### Source:
BEGIN

Some truth which hides a lot of falsehood. Archbishop Lefebvre, in his judgement, did not omit the most essential thing: principles. In an interview with the magazine Jesus, Cardinal Ratzinger declared that the “values” of “two centuries of liberal culture” which “were born outside the Church” have “found a place in the Church’s view of the world.” But that since the climate was no longer one of 1960s optimism, we have to “continue to look for a new balance.” Archbishop Lefebvre had this to say on the subject:
“It’s clear: religious liberty, ecumenism, it’s the ‘rights of man.’ It’s satanic. And the Cardinal says: ‘That’s one accomplishment, now we have to find a new balance.’ He doesn’t say that we should get rid of principles and values which come from liberal culture, but that we have to find a new balance. This ‘new balance,’ it’s the balance which Opus Dei have: a traditional looking exterior, an exterior piety, an exterior of religious discipline, but with liberal ideas. There’s not concept of fighting against the ‘rights of man,’ against religious liberty and against ecumenism. So, for this balance they’ll have to put down liberation theology a little, put down the French bishops a little due to their catechism, it’ll mean they’ll have to give a little bit of satisfaction to those who have a real nostalgia for the old Mass: and voila! Ultimately, they’ll give the impression of wanting to return to Tradition, but they don’t really want to do so. So we have to warn our faithful, in such a way that they won’t end up being fooled, so that they don’t let themselves be taken in by an exterior traditional reform which would fatally lead them into adopting liberalism and liberal ideas.” (St. Nicolas du Chardonnet, 13/12/1984)
55. Bp. Fellay said he was wrong about the Pope because Rome deceived him.
He can say that, but without proving it. The Pope publicly warned Bishop Fellay and the SSPX:
“This will make it clear that the problems now to be addressed are essentially doctrinal in nature and concern primarily the acceptance of the Second Vatican Council and the post-conciliar Magisterium of the Popes ... The Church’s teaching authority cannot be frozen in the year 1962 – this must be quite clear to the Society. But some of those who put themselves forward as great defenders of the Council also need to be reminded that Vatican II embraces the entire doctrinal history of the Church. Anyone who wishes to be obedient to the Council has to accept the faith professed over the centuries, and cannot sever the roots from which the tree draws its life.” (Benedict XVI, Letter to Bishops, 10/03/2009)
56. Perhaps Benedict XVI is praising Vatican II for political reasons, but deep down he doesn’t really believe in it, as Bishop Fellay claimed when he came to the meeting of SSPX priors in Flavigny to talk about the Beatification of John-Paul II?
If Benedict XVI believes what he himself speaks, then he’s a modernist. If he doesn’t, then he’s a hypocrite. In either case, the will of such a person isn’t worth anything. In either case, it is misplaced to say: “For the common good of the Society, we would far prefer the present solution of the intermediary status quo but it is clear that Rome will put up with it no longer.”
57. You only see what divides us, and never what unites us. Benedict XVI, at least, has condemned the “hermeneutic of rupture.”

END

Data on locating visible targets:
BEGIN

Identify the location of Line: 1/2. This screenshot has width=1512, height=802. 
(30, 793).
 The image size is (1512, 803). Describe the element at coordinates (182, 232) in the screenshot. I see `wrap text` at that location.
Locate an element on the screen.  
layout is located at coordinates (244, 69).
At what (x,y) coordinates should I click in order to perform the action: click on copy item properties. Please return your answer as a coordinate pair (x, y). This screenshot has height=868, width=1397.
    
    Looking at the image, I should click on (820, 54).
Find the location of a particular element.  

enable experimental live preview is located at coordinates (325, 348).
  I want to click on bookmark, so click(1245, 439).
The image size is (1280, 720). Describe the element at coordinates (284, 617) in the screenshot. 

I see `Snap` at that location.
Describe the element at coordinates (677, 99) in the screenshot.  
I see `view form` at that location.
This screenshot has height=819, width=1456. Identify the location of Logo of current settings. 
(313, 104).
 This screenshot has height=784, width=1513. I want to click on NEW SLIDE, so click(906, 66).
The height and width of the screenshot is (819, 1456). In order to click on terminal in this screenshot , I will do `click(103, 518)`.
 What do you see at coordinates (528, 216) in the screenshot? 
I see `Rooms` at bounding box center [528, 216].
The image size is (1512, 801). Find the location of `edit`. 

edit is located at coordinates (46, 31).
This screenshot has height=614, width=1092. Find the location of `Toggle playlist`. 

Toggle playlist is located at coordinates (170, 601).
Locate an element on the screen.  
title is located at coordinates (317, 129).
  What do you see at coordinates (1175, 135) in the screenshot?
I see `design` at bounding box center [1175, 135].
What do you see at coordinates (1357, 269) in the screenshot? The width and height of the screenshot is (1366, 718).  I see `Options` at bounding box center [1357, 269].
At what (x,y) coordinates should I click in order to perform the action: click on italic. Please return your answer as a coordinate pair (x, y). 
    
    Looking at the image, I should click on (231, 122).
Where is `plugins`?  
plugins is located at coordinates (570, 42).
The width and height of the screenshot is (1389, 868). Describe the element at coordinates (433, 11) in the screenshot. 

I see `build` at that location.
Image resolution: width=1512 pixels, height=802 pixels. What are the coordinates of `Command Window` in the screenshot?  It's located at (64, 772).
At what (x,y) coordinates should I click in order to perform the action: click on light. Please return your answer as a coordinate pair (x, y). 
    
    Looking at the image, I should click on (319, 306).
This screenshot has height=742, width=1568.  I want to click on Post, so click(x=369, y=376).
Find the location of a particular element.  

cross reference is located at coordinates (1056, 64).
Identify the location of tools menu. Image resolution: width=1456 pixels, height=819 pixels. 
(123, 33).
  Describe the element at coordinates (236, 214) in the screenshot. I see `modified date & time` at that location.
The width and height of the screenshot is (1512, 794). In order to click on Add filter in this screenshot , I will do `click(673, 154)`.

END

### Actions to take:
A – After the passage on the SSPX and Rome and the data, rewrite the paragraph beginning "If Benedict XVI believes what he himself speaks" more briefly, keeping its main facts.
B – Transcribe the portion of the passage on the SSPX and Rome between "56. Perhaps Benedict" and "of John-Paul II?", inclusive.

### Task-by-task results:
A – Benedict XVI is a modernist if he believes what he says and a hypocrite if he doesn't. Either way, his will is worth nothing. So it is misplaced to say that, for the Society's common good, the intermediary status quo would be preferable but Rome will no longer put up with it.

B –
56. Perhaps Benedict XVI is praising Vatican II for political reasons, but deep down he doesn’t really believe in it, as Bishop Fellay claimed when he came to the meeting of SSPX priors in Flavigny to talk about the Beatification of John-Paul II?